◆ **PASSAGE SHOWN**
# Who keeps their empty milk jugs in the fridge?



## 4085 (Nov 23, 2012)

*Who keeps their milk jug in the fridge?*​
Yes923.08%No3076.92%


----------



## 4085 (Nov 23, 2012)

Simple poll question!


----------



## Jony (Sep 8, 2017)

Me, but only because I was new to stretching milk.


----------



## badger28 (Jan 5, 2013)

dfk41 said:


> Simple poll question!


Me. Due to the temptag.


----------



## joey24dirt (Jan 28, 2017)

Always


----------



## 9719 (Mar 29, 2015)

Me also


----------



## 4085 (Nov 23, 2012)

can people please vote!


----------



## DavecUK (Aug 6, 2013)

It's in a cupboard....i'd have to kill myself if I kept it in the fridge,


----------



## badger28 (Jan 5, 2013)

dfk41 said:


> can people please vote!


I don't actually see a vote button or option in tapatalk... Am I missing something?


----------



## cozzie21 (Mar 28, 2016)

I heard about this and tried it for a few weeks. I noticed absolutely no difference.


----------



## Kitkat (Jan 25, 2018)

I don't have room for food and milk jugs in the fridge. Food wins.

Besides, I need to learn how to foam milk as I'm rubbish at the moment.


----------



## 4085 (Nov 23, 2012)

I have started to. I always have been able to make an acceptable (to me anyway) microfoam. This is my attempt at being a boffin. If you need cold milk to make good foam, then why warm it up by pouring it into a milk jug at room temperature. Can you imagine the scene if just after having poured the milk out into the jug, the doorbell goes and at the door is an encyclopaedia salesman who takes up 10 minutes of your time. You close the door on him and the phone goes and it is your mother for her weekly catch up. by the time you get back to the milk, it might be 5 degrees warmer than when you first decanted it out. That could make a big difference to the overall milk foaming capability.

I am not the first to suggest this. I know it is a common held thought amongst many industry professional. Indeed it was one such person who gave me this invaluable tip that I am sharing with the wider community.


----------



## Mrboots2u (May 10, 2013)

Putting in the fridge is pointless faff. Practice and technique, practice and technique.


----------



## MildredM (Feb 13, 2017)

dfk41 said:


> can people please vote!


No! I voted NO


----------



## 4085 (Nov 23, 2012)

Take it a stage further then....try microfilming milk at room temp and see what happens


----------



## ashcroc (Oct 28, 2016)

dfk41 said:


> Take it a stage further then....try microfilming milk at room temp and see what happens


& then try it with a jug out the freezer.


----------



## Snakehips (Jun 2, 2015)

Yes. Same place as the milk is stored...... handy to pour one into the other...... why would I not ?

Small word of caution: If you are forced to abort your coffee making for some reason and decide to return the half filled jug to the fridge, do remember to make proper mental note.

If when you resume coffee making, you grab the half filled jug as if it were empty then it can result in both yourself and the kitchen floor, being covered in milk.

◆ **REQUIRED TASK 1**
Repeat everything in the milk jug thread from "I have started" down to "milk foaming capability.".
◆ **REQUIRED TASK 2**
In the milk jug thread, which usernames head posts that quote dfk41? Give each name once.

◆ **SUPPLIED INFORMATION**
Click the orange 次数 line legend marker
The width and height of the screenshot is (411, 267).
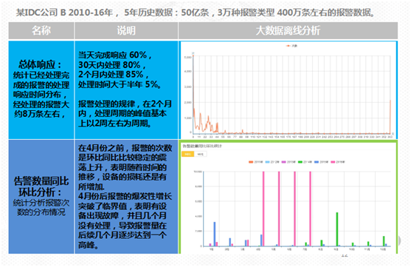coord(289,46)
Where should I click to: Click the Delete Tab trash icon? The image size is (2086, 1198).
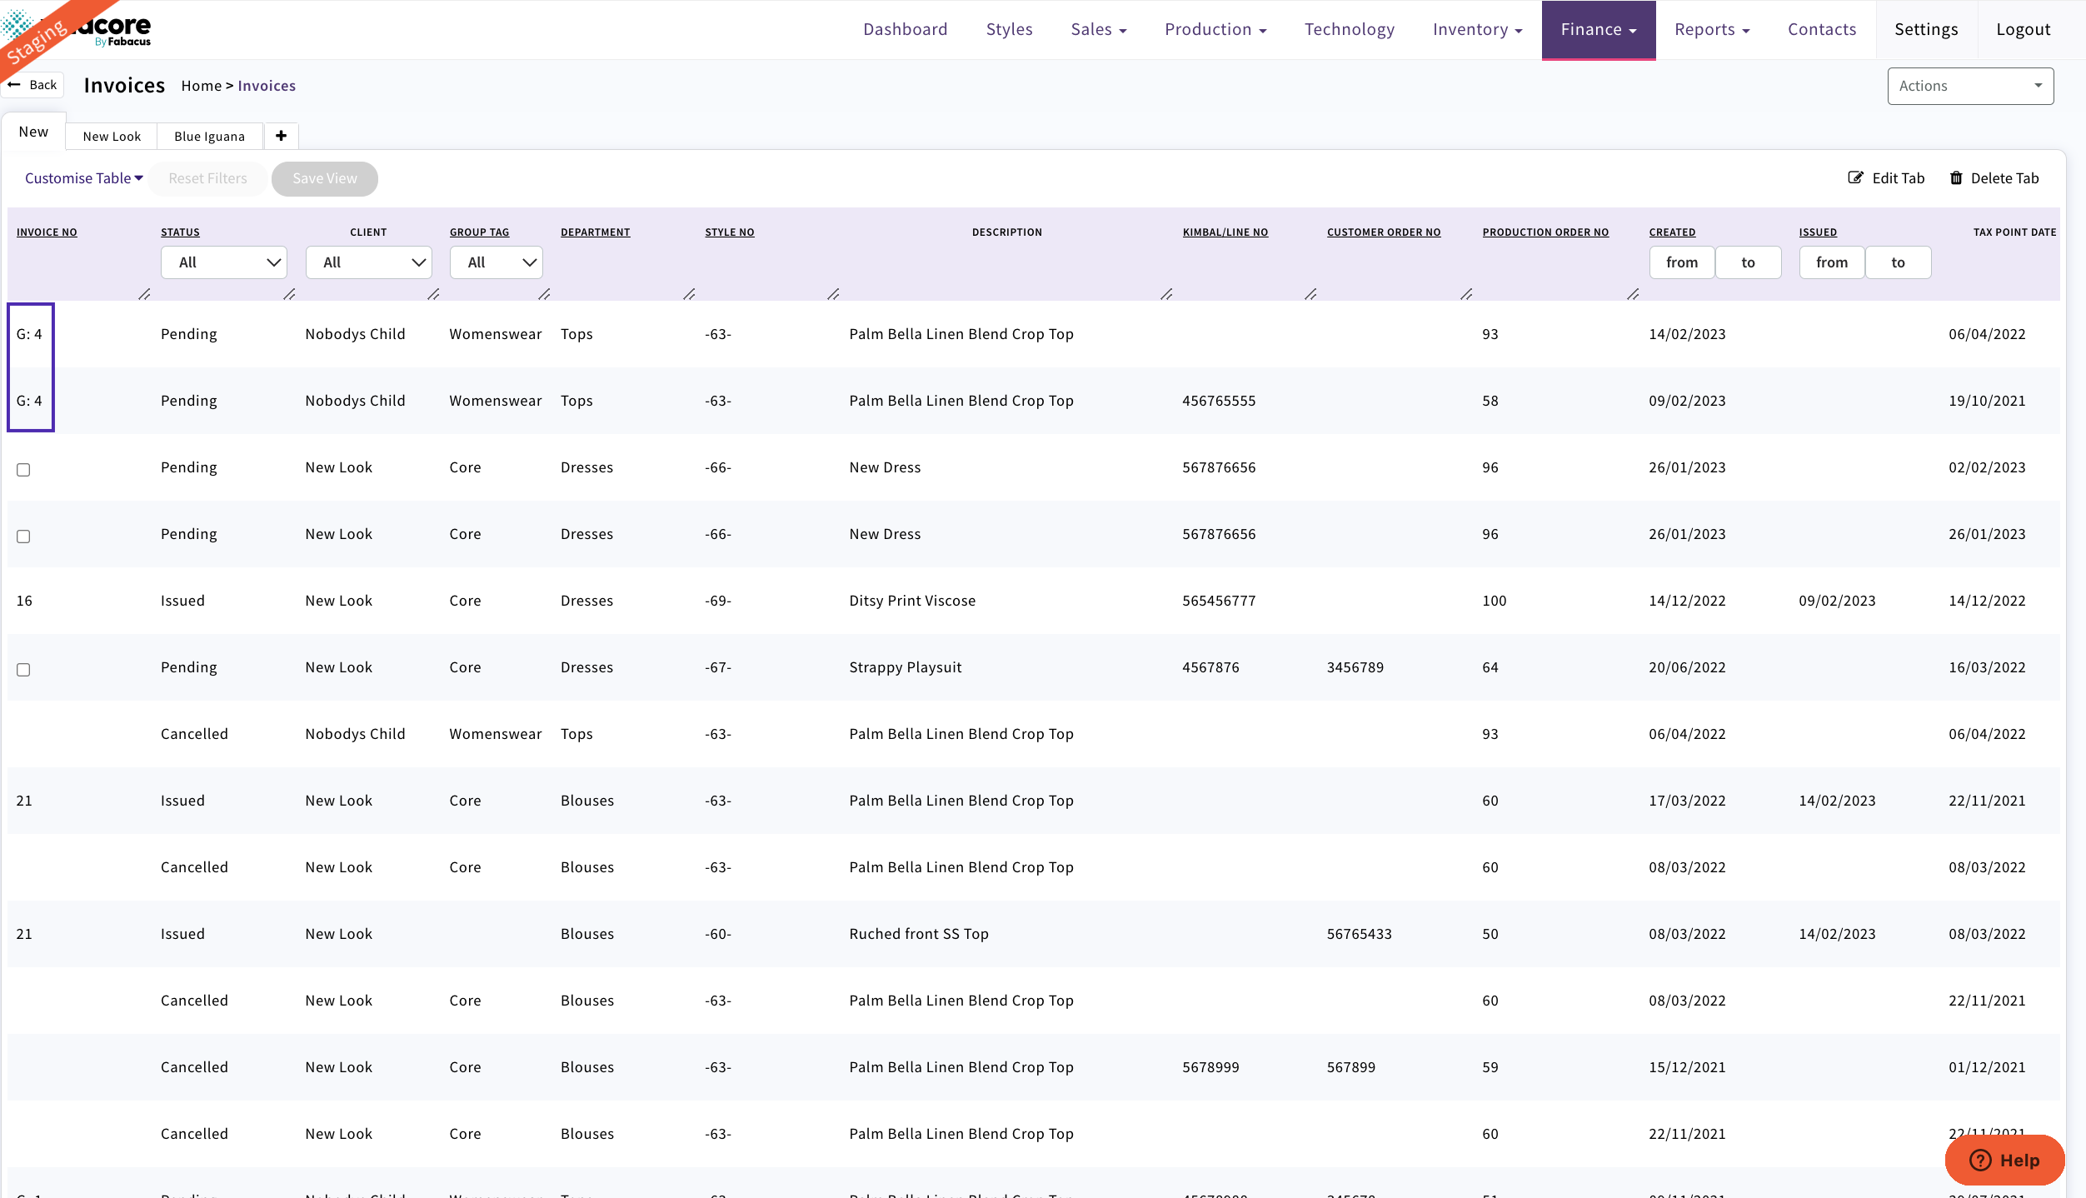[1956, 177]
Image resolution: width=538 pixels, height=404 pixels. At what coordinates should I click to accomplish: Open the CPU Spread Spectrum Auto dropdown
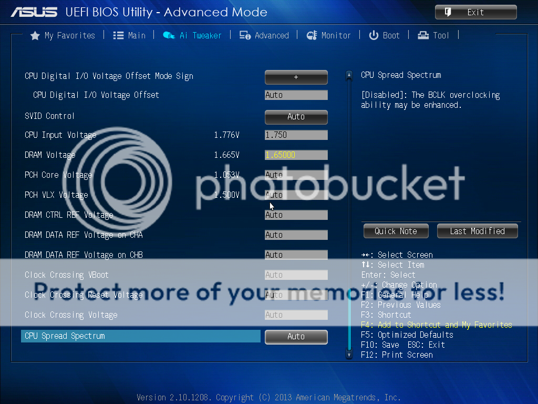(296, 337)
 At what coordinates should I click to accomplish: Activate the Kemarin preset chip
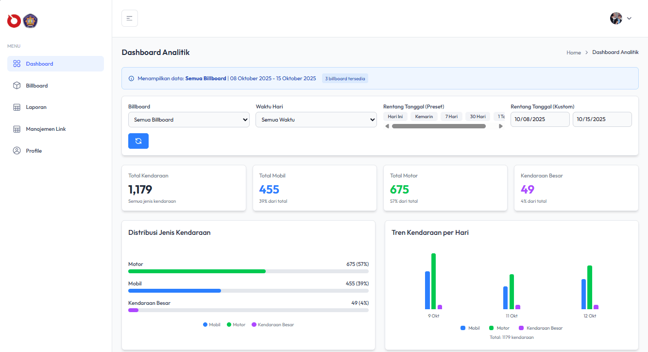click(424, 116)
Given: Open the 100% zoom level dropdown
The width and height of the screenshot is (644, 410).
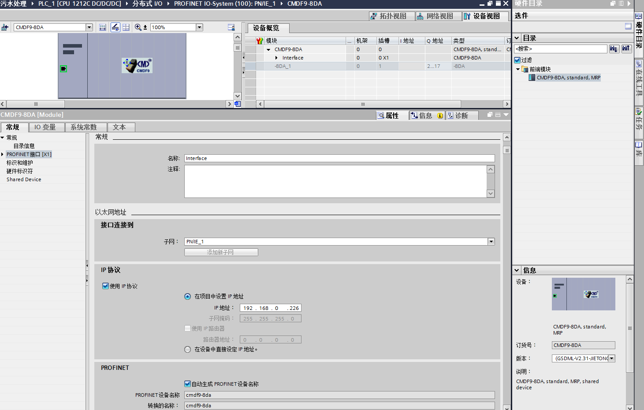Looking at the screenshot, I should (x=199, y=27).
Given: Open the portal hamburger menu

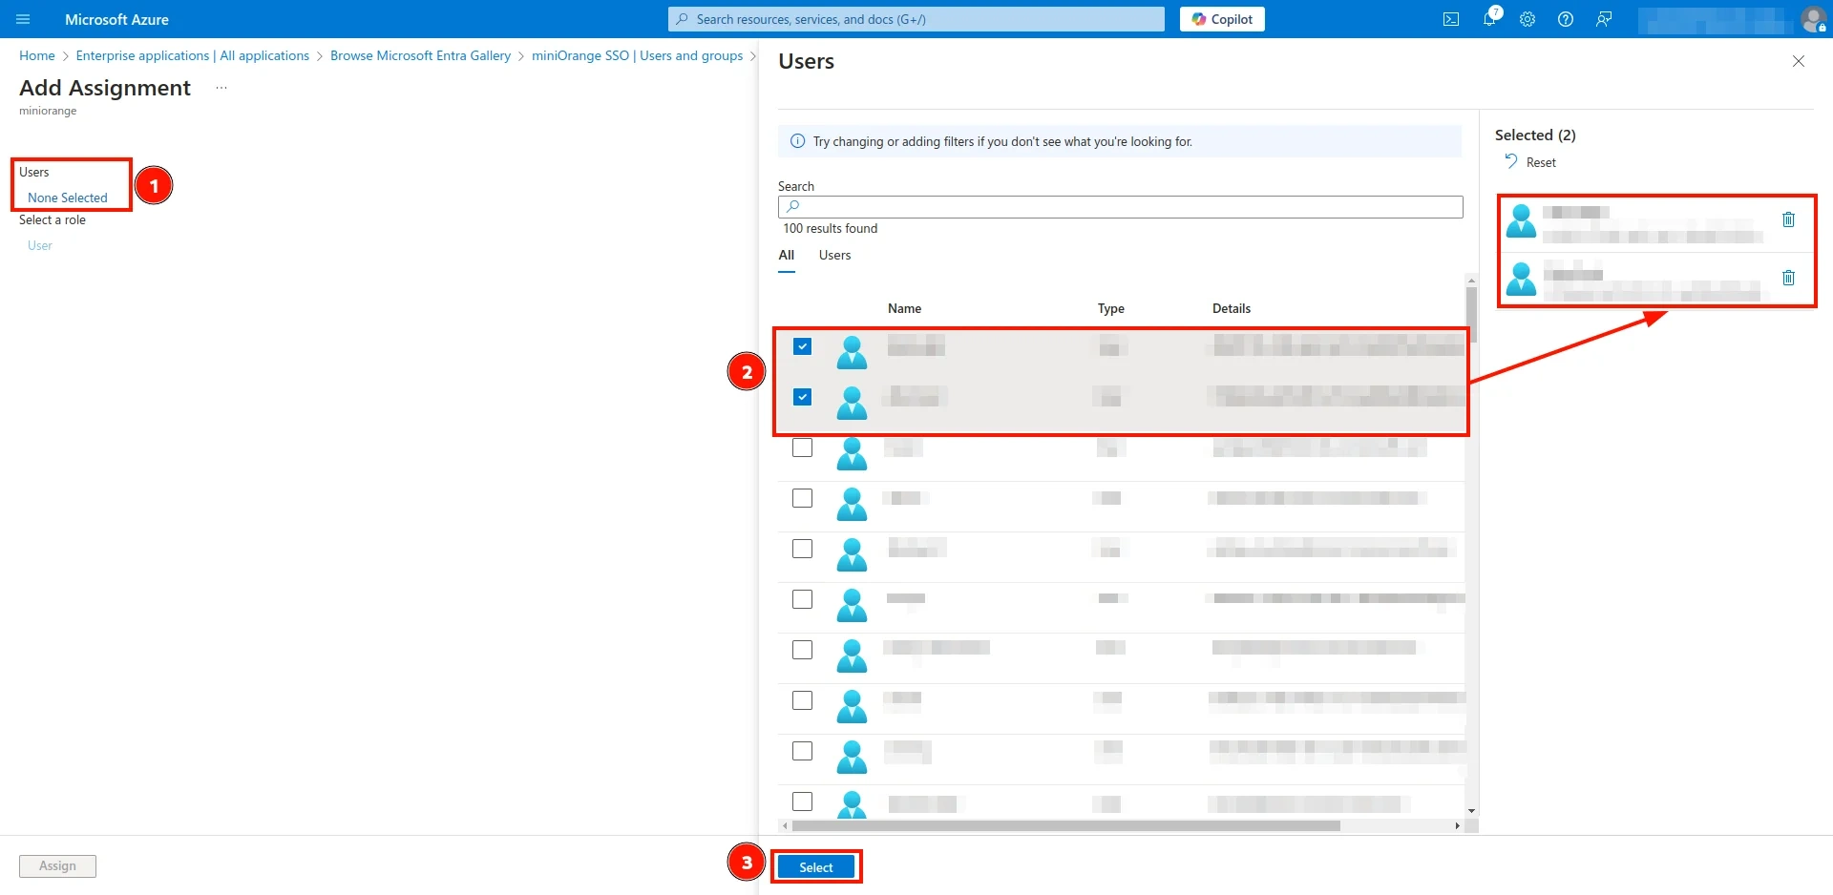Looking at the screenshot, I should [x=23, y=19].
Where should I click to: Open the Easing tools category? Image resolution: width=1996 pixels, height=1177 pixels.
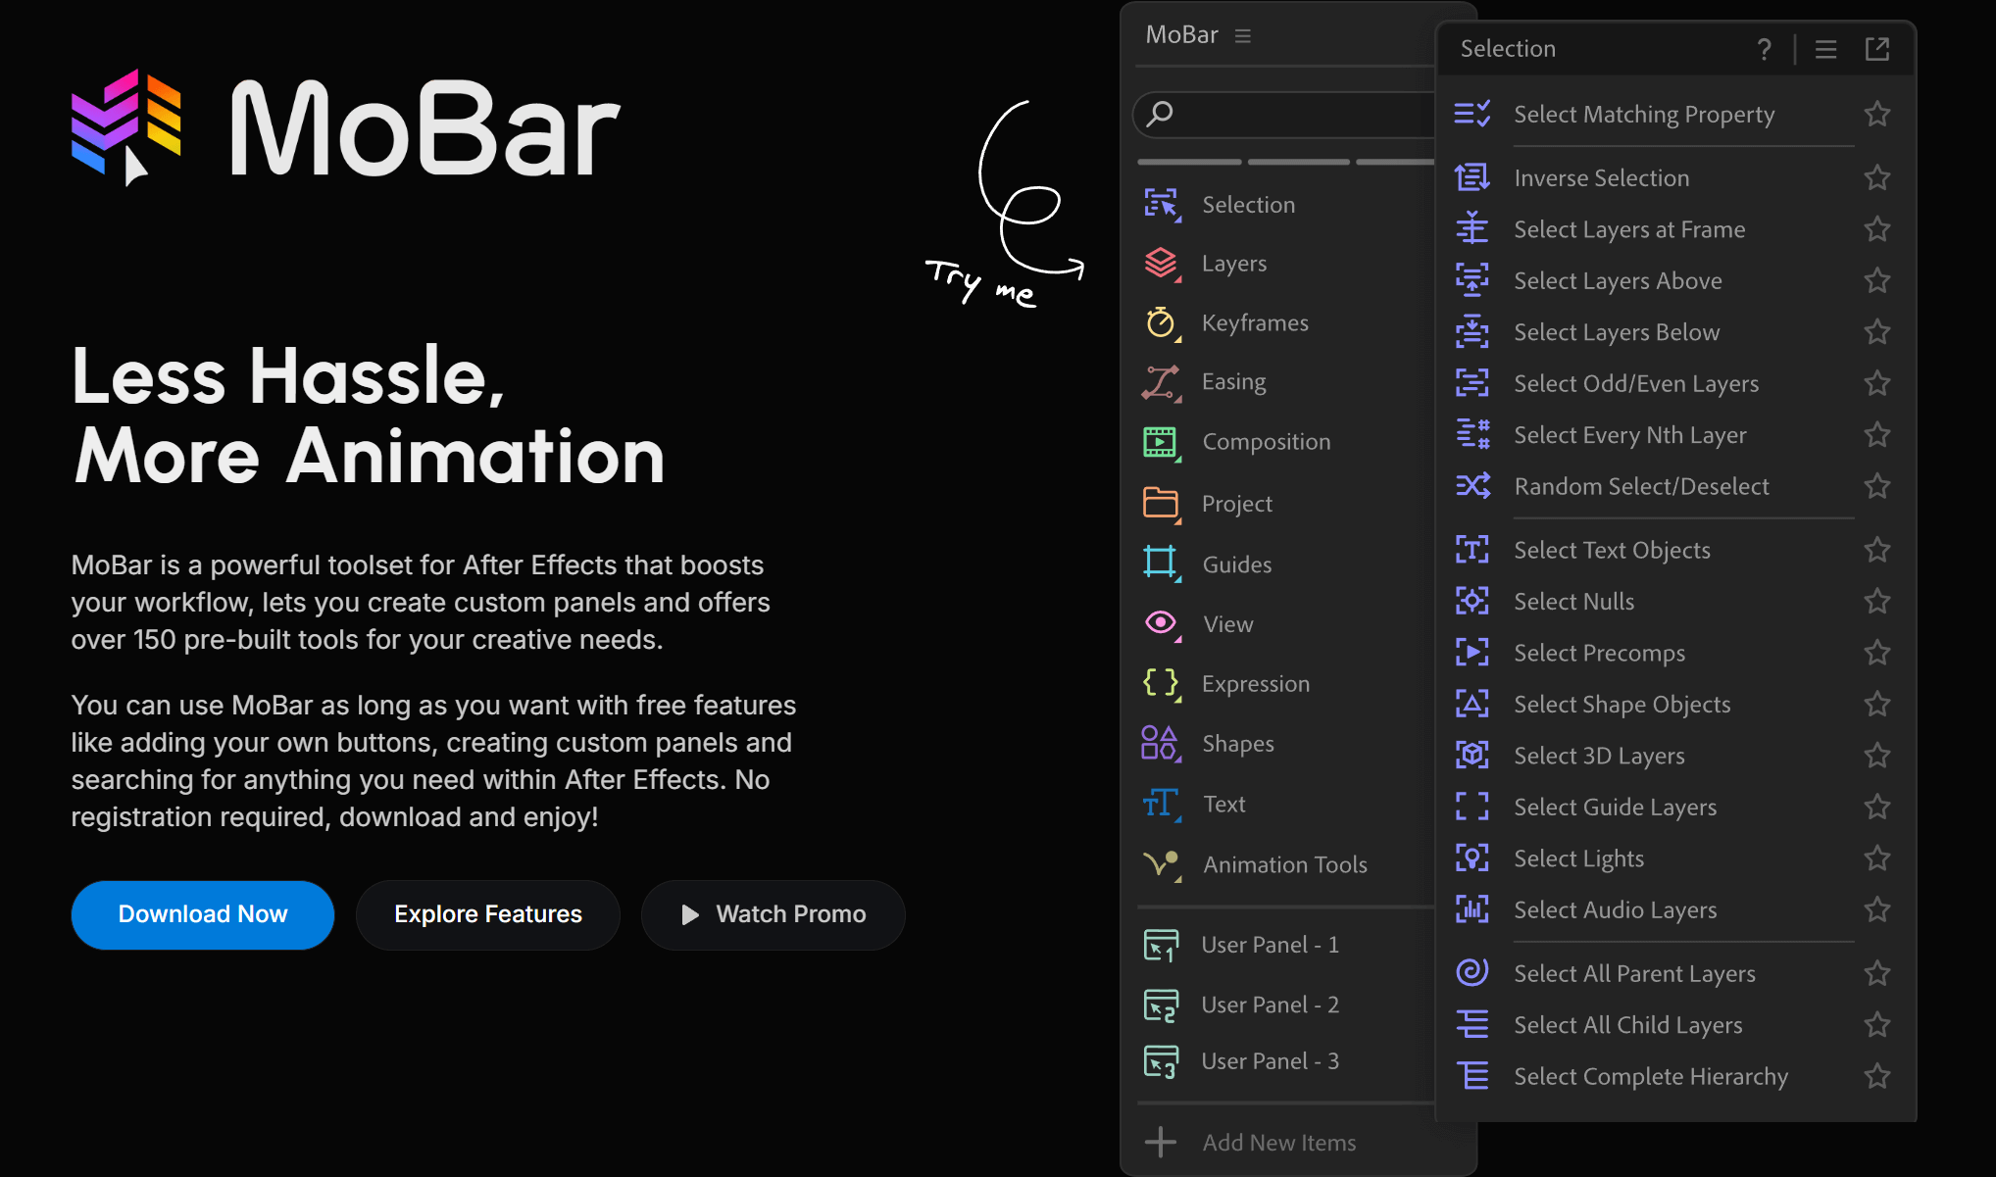[1233, 381]
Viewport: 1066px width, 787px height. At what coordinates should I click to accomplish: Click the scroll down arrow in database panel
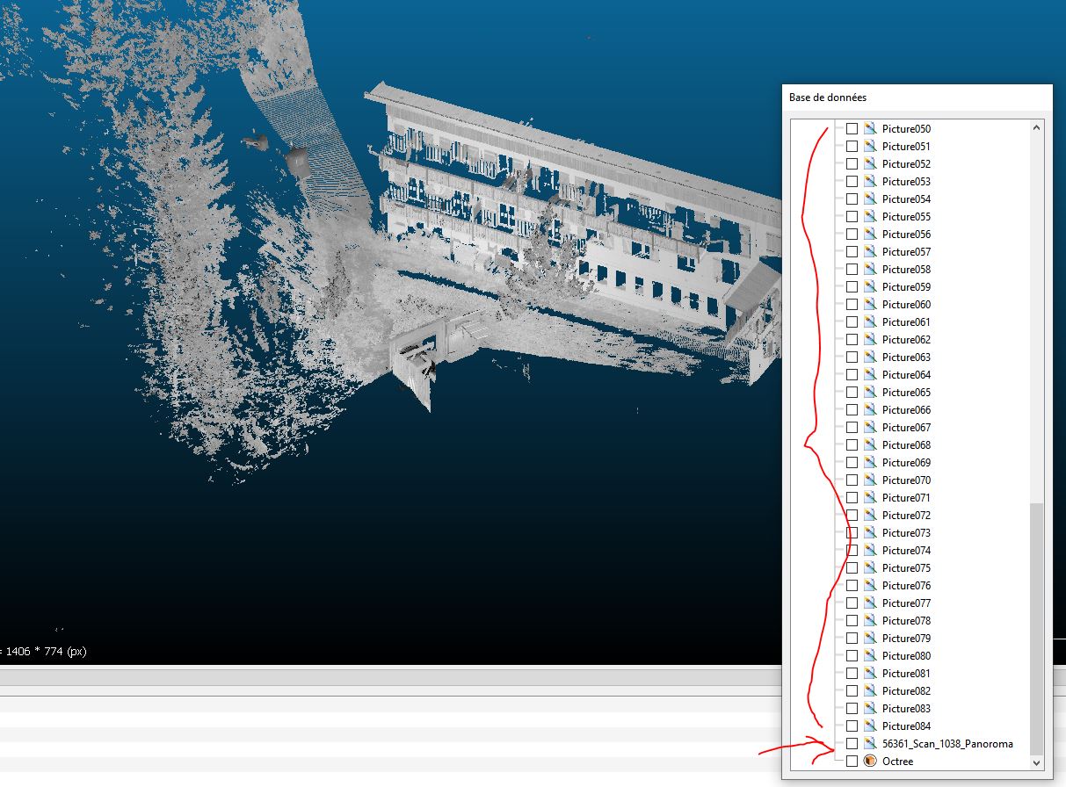(1036, 762)
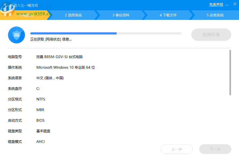Screen dimensions: 239x159
Task: Click the system drive letter C: value
Action: click(x=37, y=89)
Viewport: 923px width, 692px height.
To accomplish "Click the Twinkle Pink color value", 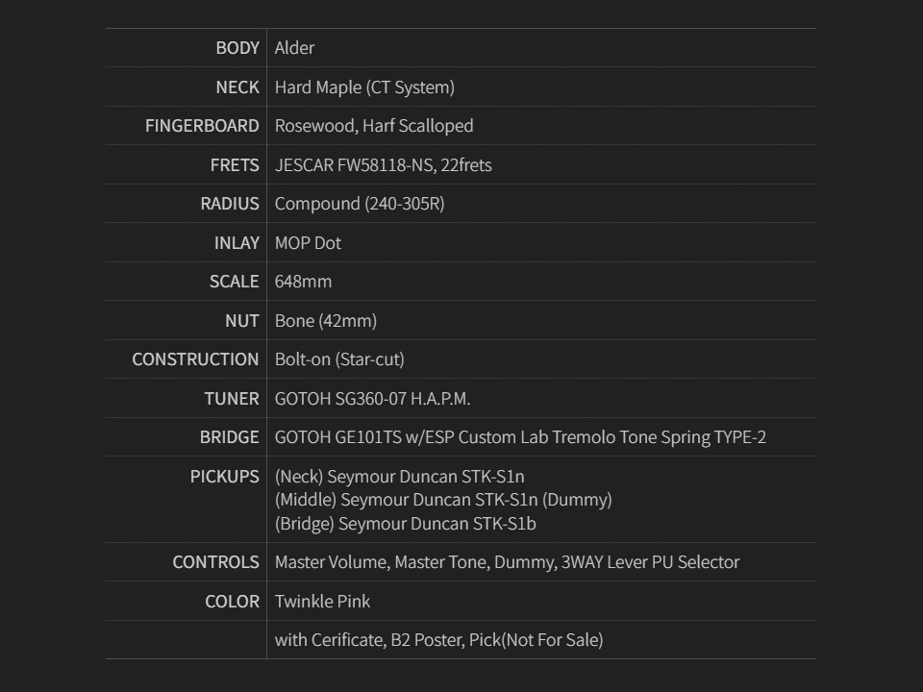I will click(322, 602).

◆ **FINAL RESULT 1**
I have started to. I always have been able to make an acceptable (to me anyway) microfoam. This is my attempt at being a boffin. If you need cold milk to make good foam, then why warm it up by pouring it into a milk jug at room temperature. Can you imagine the scene if just after having poured the milk out into the jug, the doorbell goes and at the door is an encyclopaedia salesman who takes up 10 minutes of your time. You close the door on him and the phone goes and it is your mother for her weekly catch up. by the time you get back to the milk, it might be 5 degrees warmer than when you first decanted it out. That could make a big difference to the overall milk foaming capability.

◆ **FINAL RESULT 2**
badger28, MildredM, ashcroc